:: Excerpted passage

William H. Welch - Biography

Biography

Born to William Wickham Welch and Emeline Collin Welch in Norfolk, Connecticut, Welch was educated at Norfolk Academy and the Winchester Institute. His father as well as a grandfather and four of his uncles were all physicians. William Henry entered Yale University in 1866, where he studied Greek and classics. He received an A.B. degree in 1870. As an undergraduate, he joined the Skull and Bones fraternity.

After a short period of teaching high school students in Norwich, New York, Welch went to study medicine at the Columbia University College of Physicians and Surgeons, in Manhattan. In 1875, he received his MD. In 1876 and 1877, he studied at several German laboratories to work with, among others, Julius Cohnheim. He returned to America in 1877 and opened a lab at Bellevue Medical College (now a part of New York University Medical School). In 1884, he was the first physician recruited to be a professor at the newly-forming Johns Hopkins Hospital and Medical School at Johns Hopkins University in Baltimore. By 1886 he had sixteen graduate physicians working in his laboratory – the first postgraduate training program for physicians in the country. He helped the trustees recruit the other founding physicians for the hospital – William Stewart Halsted, William Osler, and Howard Kelly. Welch became head of the Department of Pathology when the hospital opened in 1889. In 1894, he also became the first dean of the Johns Hopkins University School of Medicine, and in 1916, he established and led the Johns Hopkins School of Hygiene and Public Health, the first school of public health in the country. He also established the Institute of the History of Medicine at Johns Hopkins in 1929.

::::
:: Collected data

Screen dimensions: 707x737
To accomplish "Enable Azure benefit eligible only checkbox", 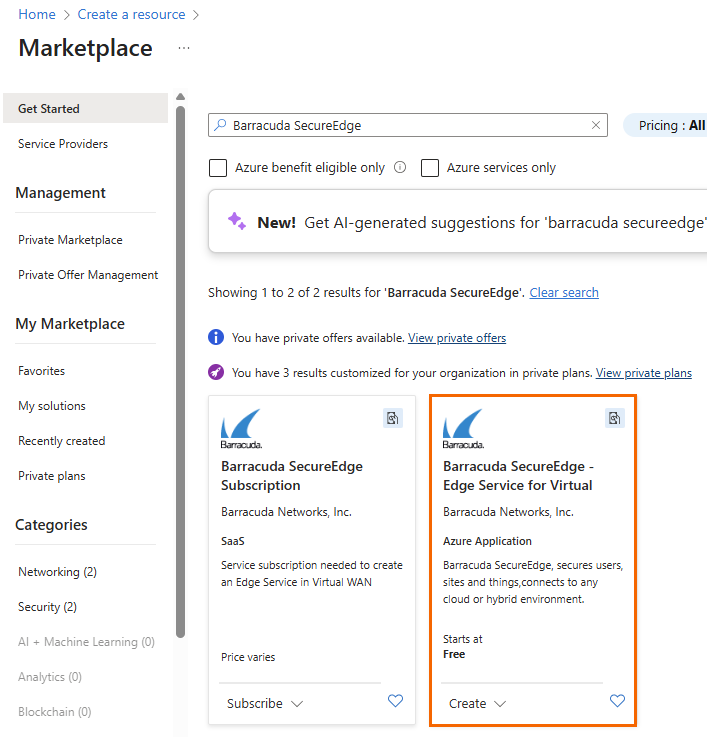I will click(x=218, y=168).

::::

Tasks:
#1 According to the William H. Welch biography, in what year did Welch receive his MD?
#2 List the other founding physicians Welch helped the trustees recruit for the hospital, as named in the William H. Welch biography.

Per-task outputs:
#1 1875

#2 William Stewart Halsted, William Osler, Howard Kelly